▶ Data shown

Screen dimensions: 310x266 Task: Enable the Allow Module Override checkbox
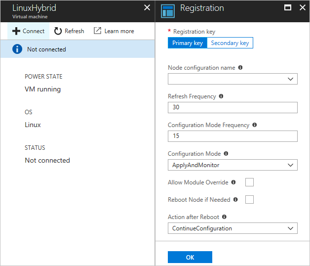250,182
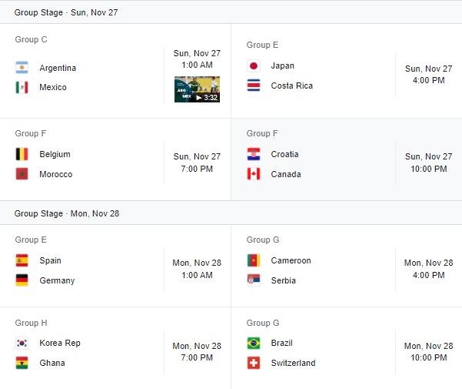The height and width of the screenshot is (389, 462).
Task: Click the Brazil flag icon
Action: 254,343
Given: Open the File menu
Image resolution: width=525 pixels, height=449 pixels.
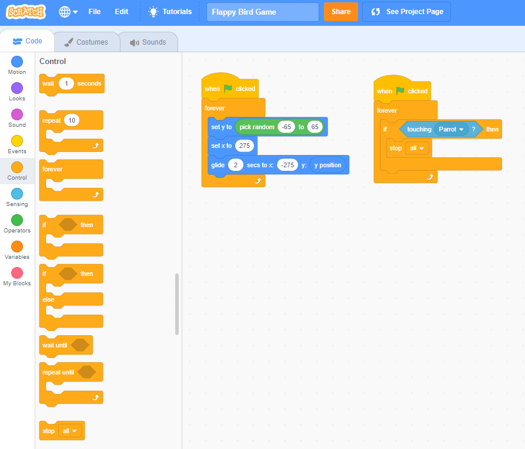Looking at the screenshot, I should coord(94,12).
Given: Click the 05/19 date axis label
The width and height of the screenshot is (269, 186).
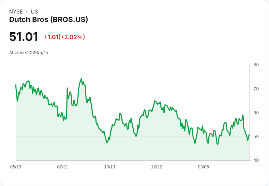Looking at the screenshot, I should (16, 167).
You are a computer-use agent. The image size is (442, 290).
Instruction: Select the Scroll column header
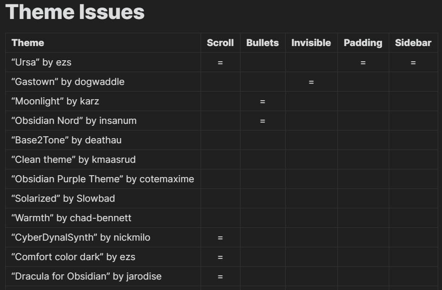coord(221,43)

▶ Work to complete
Copy each line of the records precisely and drop any images they hold.

▶ Solution
Screen dimensions: 310x266 Task: Enable the Allow Module Override checkbox
250,182
The height and width of the screenshot is (389, 462).
Task: Click the Brazil flag icon
Action: 254,343
Given: Open the File menu
Image resolution: width=525 pixels, height=449 pixels.
Looking at the screenshot, I should coord(94,12).
Given: Click the 05/19 date axis label
The width and height of the screenshot is (269, 186).
Looking at the screenshot, I should (16, 167).
You are a computer-use agent. The image size is (442, 290).
Instruction: Select the Scroll column header
coord(221,43)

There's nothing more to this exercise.